## READING PASSAGE
>>
# A Marco and Giuseppe needed for The Gondoliers with ALGSS



## aworldofsong (Mar 10, 2017)

The Abbots Langley Gilbert and Sullivan Society are looking for 2 gentlemen to play the lead roles of Marco and Giuseppe in their production of The Gondoliers. The show is on at the Watford Palace Theatre from the 5th-8th July and rehearsals are in Abbots Langley Monday 7.45 - 10pm (Chorus) and Friday 7.45 - 10pm (Principals).

As well as being a great learning opportunity for a budding singer we are a very friendly society and always have a laugh in our productions!

If you (or anyone else you know) are interested in auditioning or even taking part in the chorus please get in touch!

E-mail Sue at [email protected]


----------



## Pugg (Aug 8, 2014)

aworldofsong said:


> The Abbots Langley Gilbert and Sullivan Society are looking for 2 gentlemen to play the lead roles of Marco and Giuseppe in their production of The Gondoliers. The show is on at the Watford Palace Theatre from the 5th-8th July and rehearsals are in Abbots Langley Monday 7.45 - 10pm (Chorus) and Friday 7.45 - 10pm (Principals).
<<
## YOUR TASKS
1/ Do these statements agree with the Gondoliers thread? Answer yes or no for each and quote the deciding words. (a) Rehearsals for the principals take place on Mondays. (b) The show is staged at the Watford Palace Theatre. (c) The society is seeking three gentlemen for the lead roles.
2/ Reproduce the stretch of the Gondoliers thread from "## aworldofsong (Mar" through "in our productions!".
3/ Pick up the Gondoliers thread after its last sentence and write what comes next.

## STORED DATA
>>
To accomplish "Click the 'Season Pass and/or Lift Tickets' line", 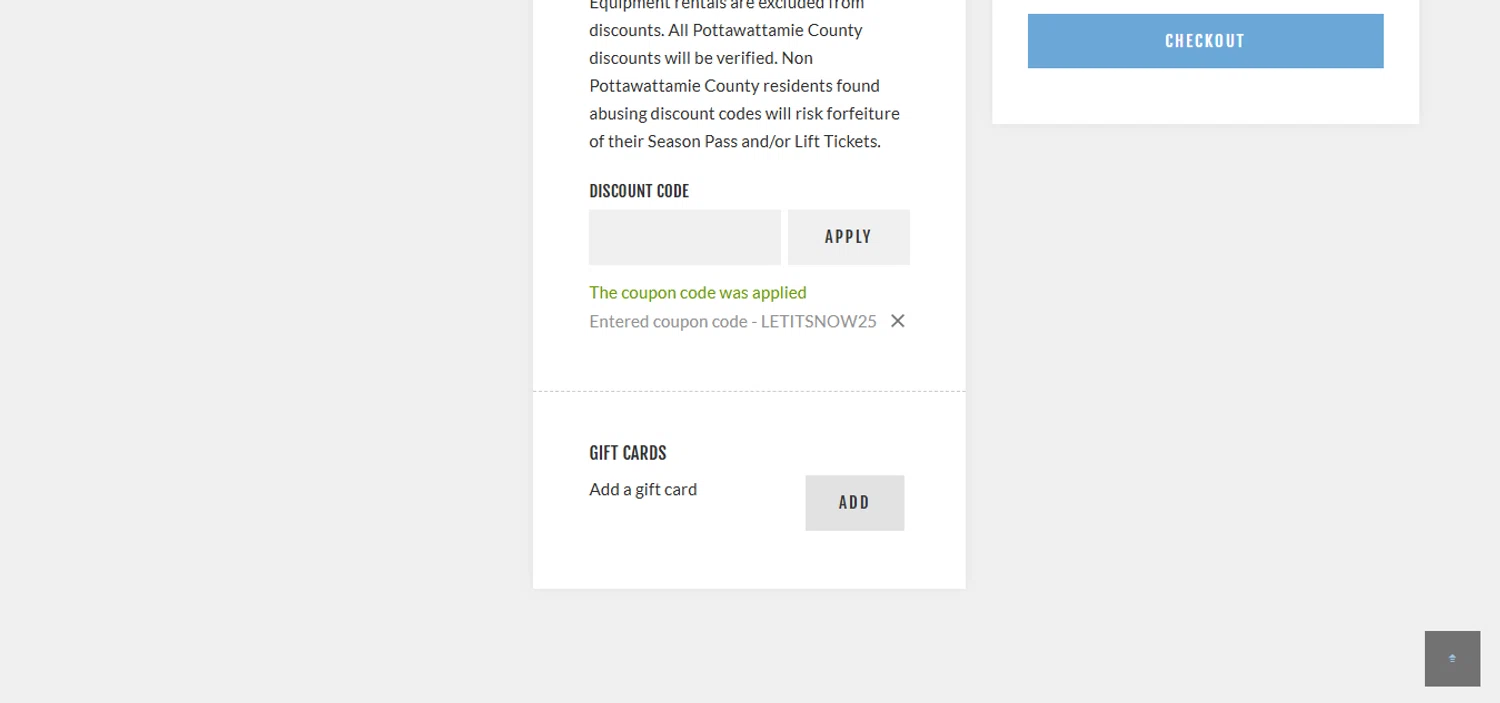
<<
## IN RESPONSE
1/
(a) No: "Friday 7.45 - 10pm (Principals)"
(b) Yes: "The show is on at the Watford Palace Theatre from the 5th-8th July"
(c) No: "looking for 2 gentlemen to play the lead roles of Marco and Giuseppe"

2/
## aworldofsong (Mar 10, 2017)

The Abbots Langley Gilbert and Sullivan Society are looking for 2 gentlemen to play the lead roles of Marco and Giuseppe in their production of The Gondoliers. The show is on at the Watford Palace Theatre from the 5th-8th July and rehearsals are in Abbots Langley Monday 7.45 - 10pm (Chorus) and Friday 7.45 - 10pm (Principals).

As well as being a great learning opportunity for a budding singer we are a very friendly society and always have a laugh in our productions!

3/
> 
> As well as being a great learning opportunity for a budding singer we are a very friendly society and always have a laugh in our productions!
> 
> ...


If I only lived in the U.K nearby I would....


----------



## Fat Bob (Sep 25, 2015)

I played Giuseppe many years ago but live far too far away to join your society- and I'm too old now anyway. Don Alhambra or the Duke would be the part for me nowadays! Good luck with your search.


----------



## Pugg (Aug 8, 2014)

Fat Bob said:


> I played Giuseppe many years ago but live far too far away to join your society- and I'm too old now anyway. Don Alhambra or the Duke would be the part for me nowadays! Good luck with your search.


Wouldn't it be nice, a bunch of TC members doing G& S?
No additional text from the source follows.